Your child was expecting to go to school Monday morning, but he’s home as the Tampa Bay area prepares for Hurricane Ian.
Should you worry about his mental health?
In some cases, yes.
“Their routine has changed,” said Michael Kelleher, who oversees psychological services as supervisor of clinical care for the Hillsborough County School District.
”And in these last three years, we’ve all gone through so much.”
Because of the COVID-19 pandemic and campus violence, anxiety and other mental health issues are being reported more widely among schoolchildren. School counselors, nurses, psychologists and social workers are available should problems arise.
And there are steps parents can take to minimize the damage of an event like Hurricane Ian.
First: Get organized. ”Have a plan and review that plan with your children,” Kelleher said. “Let them know how you’re keeping your family safe.”
What you tell your kids will depend largely on their age. “Younger children may not understand the ins and outs,” he said. “Keep it simple.” Older children can learn about the science of hurricanes. They can review maps and storm patterns. In that way, “they will feel reassured with the facts.”
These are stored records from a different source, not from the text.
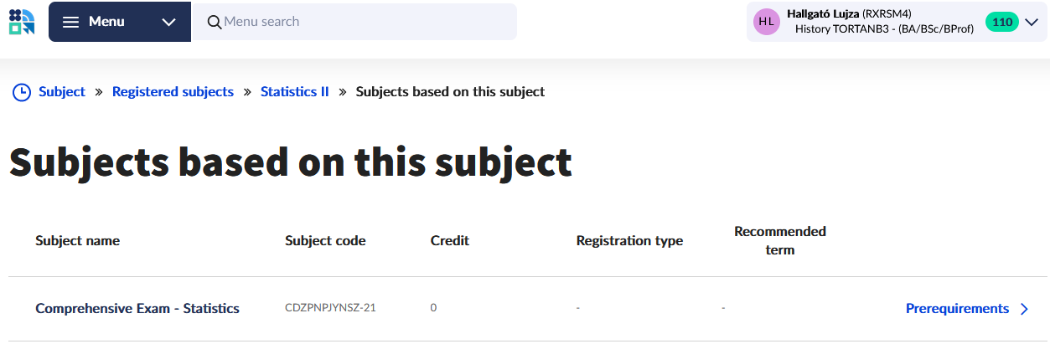Click the Registration type column header
Screen dimensions: 1050x344
pyautogui.click(x=629, y=241)
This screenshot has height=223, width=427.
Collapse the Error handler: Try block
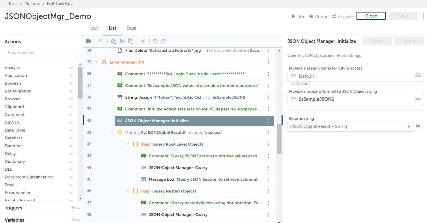coord(96,62)
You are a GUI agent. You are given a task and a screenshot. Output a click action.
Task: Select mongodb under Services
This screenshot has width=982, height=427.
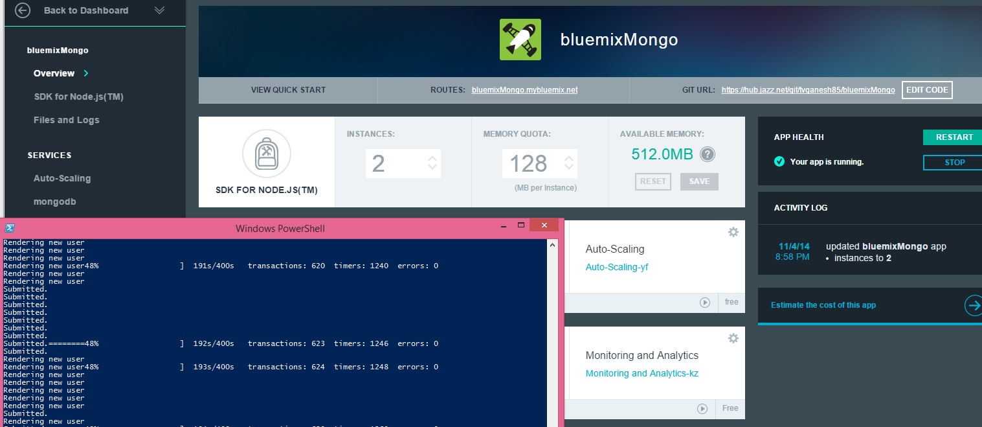54,202
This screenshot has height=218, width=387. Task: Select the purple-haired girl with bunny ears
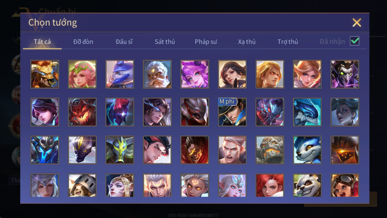(195, 74)
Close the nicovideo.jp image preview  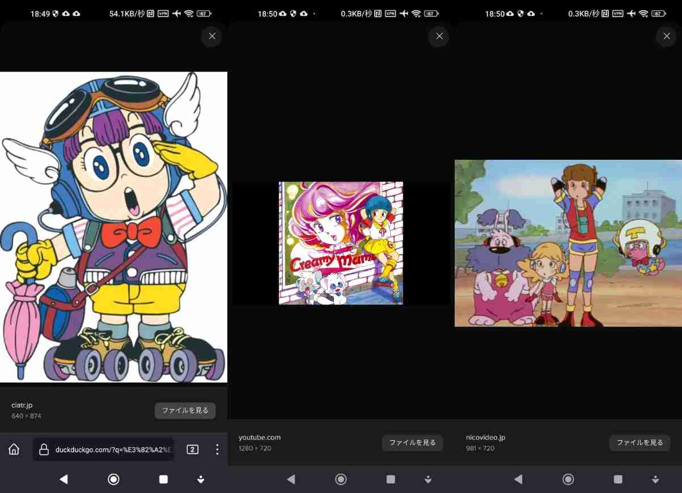666,36
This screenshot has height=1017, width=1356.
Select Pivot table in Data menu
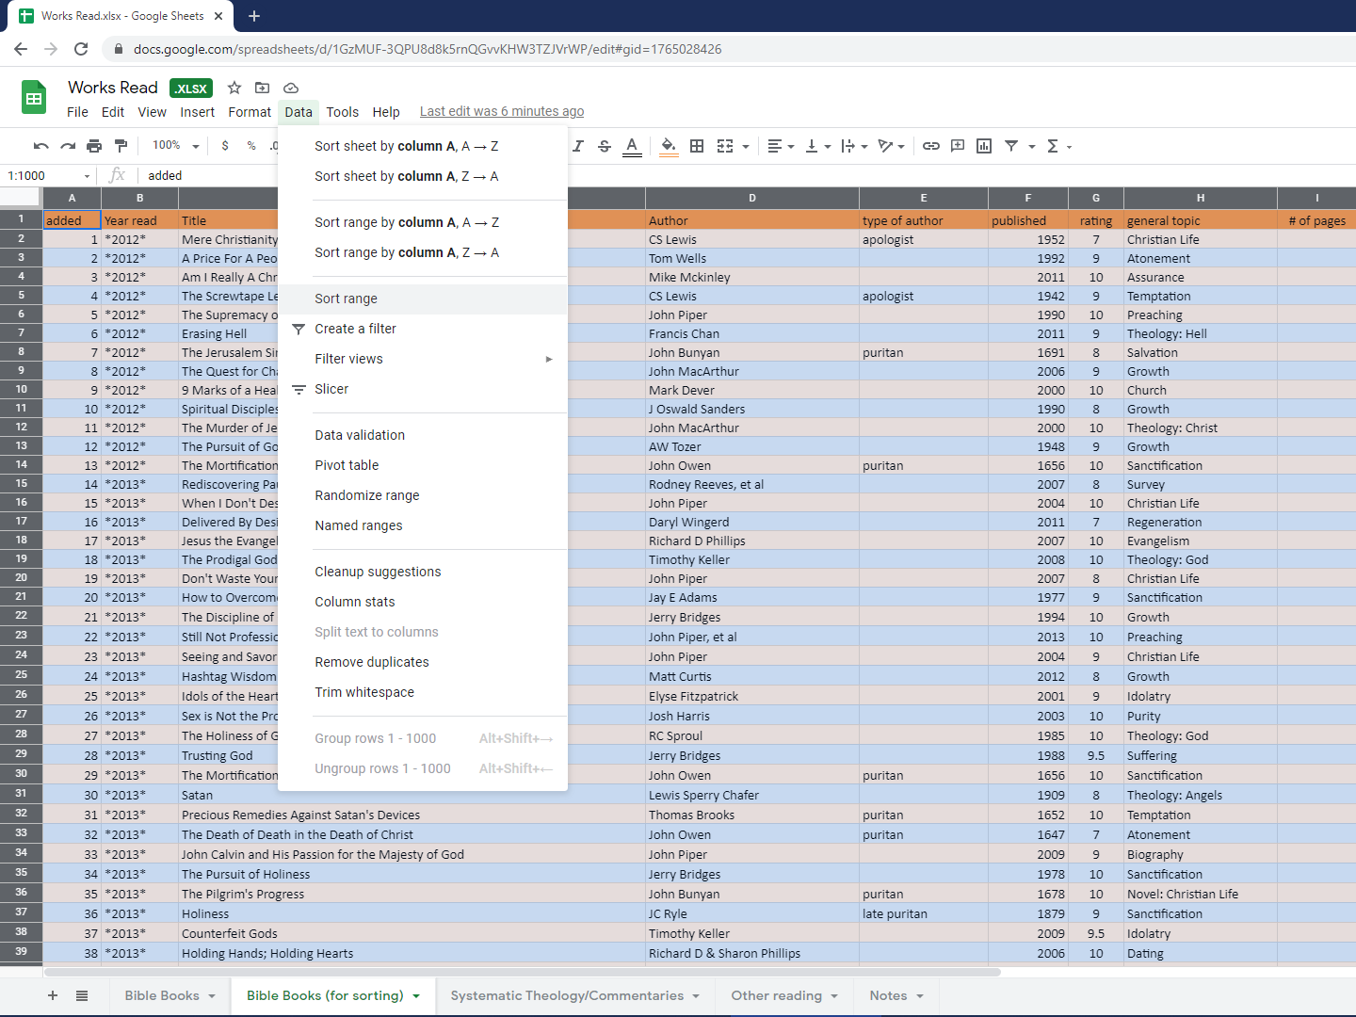[x=347, y=465]
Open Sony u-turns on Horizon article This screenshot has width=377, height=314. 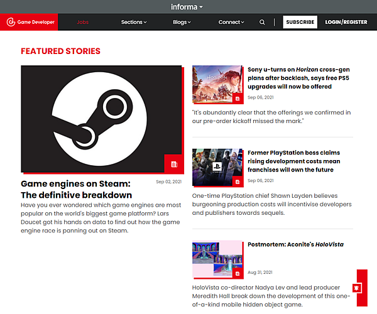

It is useful, he said, to limit children’s consumption of television news, which can be alarming and repetitive.
Most important is for adults to watch how they address the situation. ”I think remaining calm, no matter what age group, is the most important,” he said. “Our children take cues from the adults in their lives.”
One useful strategy is to get the family on a schedule. Plan homework time, assign chores to children who are old enough. Make sure everyone is eating well and getting exercise.
The closing of schools is an opportunity for children to learn how people and institutions are inter-related. Tell them that the schools are closed because there are individuals and families who cannot ride out the storm on their own.
“I do love that community connectivity piece of it,” Kelleher said. “Let them know how our community works together to be prepared so we all are safe, and the school district is a big part of that community.”
After the storm passes and children return to schools, parents are advised to pay attention. Depending on the child and the severity of the event, there might be a need for counseling.
Kelleher said that of the many lessons of COVID-19, school employees have learned how to spot emotional problems in children. As for parents, he said, “look for that sudden change of behavior. In younger children, you might see regression in their behavior, clinginess or thumb-sucking.”
Older children might become more combative or aggressive. They might have trouble eating or sleeping. “If it extends over a period of time, start reaching out for those resources,” Kelleher said.